Solicitação: Reproduza fielmente o trecho do texto sobre a área tributária que começa em "Por outro lado, com" e termina em "por várias razões.".

Texto fornecido:
Triângulo interrompido


EXCEPCIONALMENTE, interrompo a série do "triângulo intocável", que venho desenvolvendo desde 17 de maio, devido a fatos lamentáveis ocorridos recentemente na área tributária. Refiro-me à desastrosa tentativa do governo federal de aumentar a contribuição das empresas ao INSS e à decisão de adiar a desoneração da folha de salários. Tais fatos explicitam a precariedade técnica da administração tributária brasileira.


Os desencontros na área tributária brasileira, frequentes nos últimos anos, têm demonstrado a falta de visão estratégica que permeia as decisões relacionadas às finanças públicas. Prevalecem os desmandos e os casuísmos em um dos pilares fundamentais para o desempenho eficiente da estrutura produtiva do país.


Como é sabido, o governo federal trouxe à tona um problema de R$ 12,3 bilhões gerado entre março/94 e fevereiro/97, período em que os benefícios previdenciários não foram corrigidos pelo IRSM e foram substituídos pela URV. O reconhecimento dessa dívida gerou enorme polêmica, e a solução, mais uma vez, foi aumentar a já insustentável carga tributária, elevando a contribuição das empresas ao INSS de 20% para 20,6%.


Diante da intensa reação da sociedade, o governo recuou e anunciou que, a partir de setembro deste ano, o montante para cobrir o pagamento de R$ 600 milhões aos aposentados virá do excesso de arrecadação orçamentária obtido no primeiro semestre.


Por outro lado, com a desistência de aumentar o INSS, o governo anunciou que adiará a desoneração da folha de pagamentos das empresas para 2006.


Esses eventos surpreendem por várias razões.


Primeiramente, é lamentável que, apesar das constantes notícias de que a receita administrada pela Secretaria da Receita Federal tem batido recordes sucessivos de arrecadação, o governo federal ainda ouse propor o aumento de uma carga tributária já absurda. Não é evidente para as autoridades fazendárias que a atual sobrecarga tributária está criando uma situação insustentável no país?

Lista de dados:
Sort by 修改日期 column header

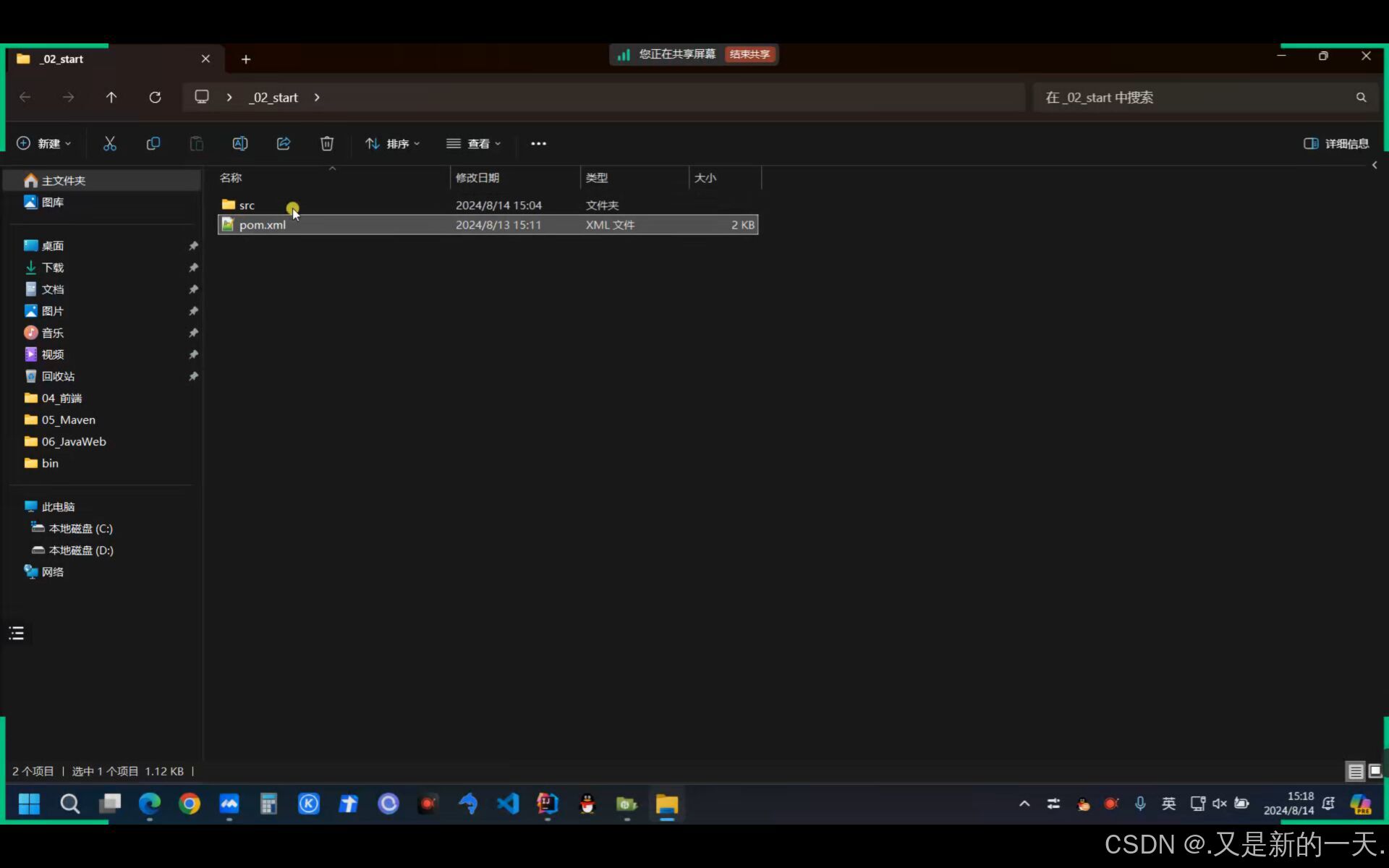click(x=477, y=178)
==
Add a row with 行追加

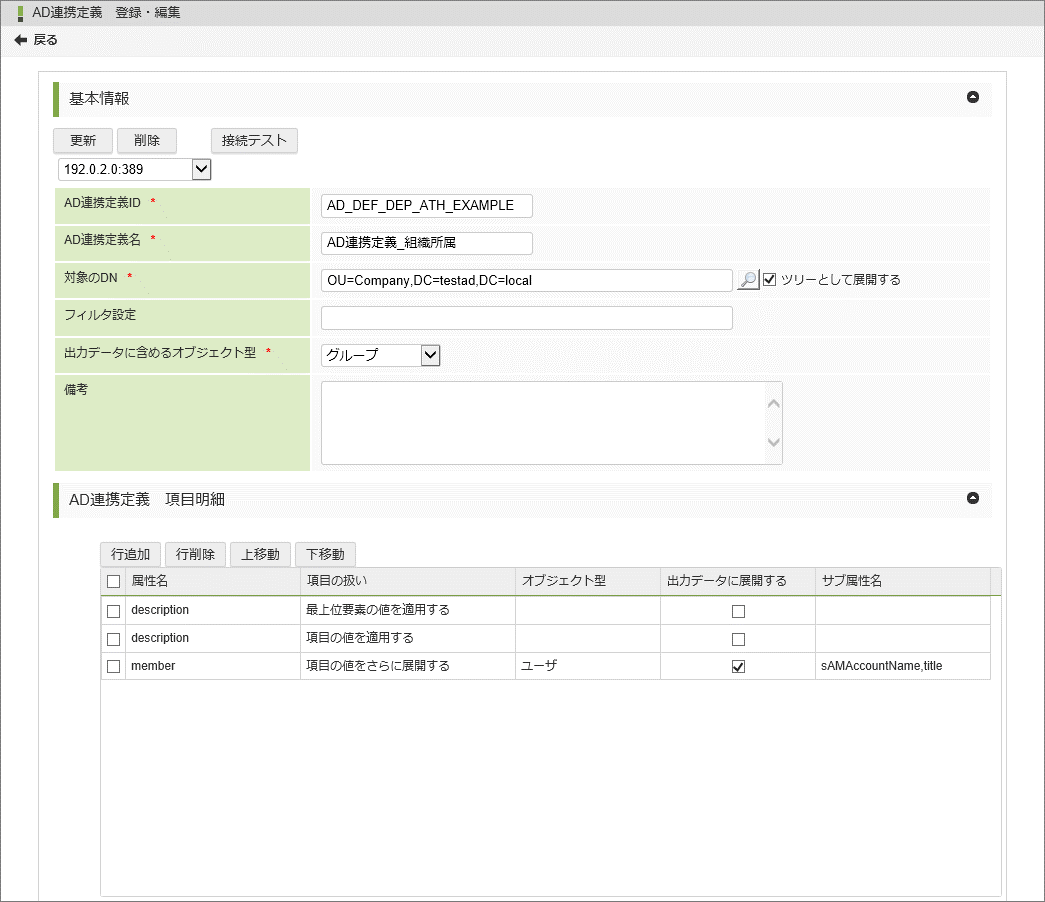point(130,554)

Resposta do exercício:
Por outro lado, com a desistência de aumentar o INSS, o governo anunciou que adiará a desoneração da folha de pagamentos das empresas para 2006.


Esses eventos surpreendem por várias razões.